Three words, three requirements:
- Minimum: Only the features needed to test your core hypothesis. Nothing extra.
- Viable: It must work. Not crash. Not feel broken. Users need to be able to use it under real conditions.
- Product: Not a mockup. Not a slide deck. A deployed, usable product.
The word people get wrong is "minimum." Minimum does not mean bad. It means focused. An MVP solves one problem well. It deliberately ignores everything else.
What Changed in 2026
The definition has not changed. The timeline has.
In 2020, an MVP took 2-3 months and $15,000-$50,000. In 2026, a solo developer with AI tools can ship an MVP in a weekend. The barrier dropped by 100x.
This sounds like good news. It is — with a caveat. Cheaper MVPs mean more MVPs. More MVPs mean more noise. The differentiator is no longer speed of development. It is depth of problem understanding.
YC partner Michael Seibel puts it directly: "An MVP should be embarrassingly simple.
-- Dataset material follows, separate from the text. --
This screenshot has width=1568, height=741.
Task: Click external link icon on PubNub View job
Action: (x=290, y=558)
But it should solve a real problem for a real person."
The Mistake I See Most
Builders in 2026 skip validation entirely. AI makes building so fast that they jump straight to a "full product" without testing whether anyone wants it.
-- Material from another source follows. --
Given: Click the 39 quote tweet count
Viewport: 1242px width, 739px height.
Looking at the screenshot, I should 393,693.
This is worse than building a slow MVP. At least a slow MVP forces you to think carefully about what to include. When building is instant, people include everything. They ship a bloated app that solves no specific problem well.
The discipline of an MVP is not about technical constraints. It is about forcing yourself to articulate: what is the one thing this product must do? If that one thing does not resonate with users, adding 20 more features will not help.
MVP for Mobile Apps
Mobile MVPs have a specific challenge: App Store review.
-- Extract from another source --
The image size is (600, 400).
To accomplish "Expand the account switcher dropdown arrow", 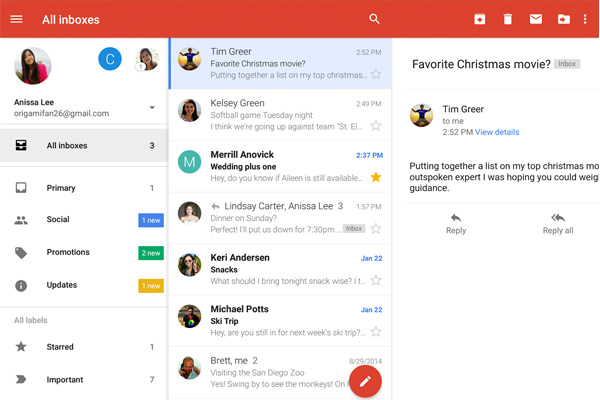I will click(x=152, y=108).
Apple requires every feature described in your metadata to work. No "coming soon" sections. No placeholder screens. No broken flows. An MVP on the App Store needs to be polished enough to pass review while remaining focused enough to test one hypothesis.
This is where a boilerplate changes the math. Auth, payments, push notifications, deployment — all handled. Your MVP effort goes entirely to the one feature that tests your hypothesis, not to infrastructure.
I shipped my first app as an MVP: one core feature, clean UI, working auth, push notifications. Took 4 days with the boilerplate in place. Without it, the infrastructure alone would have taken 3 weeks.
When to Stop Adding Features
Ship when your product does one thing and does it well enough that a stranger would use it. Not your friend. Not your mom. A stranger who has the problem you are solving.
If they use it and come back, you have something. If they do not come back, no amount of additional features will fix the core problem. Go back to talking to users.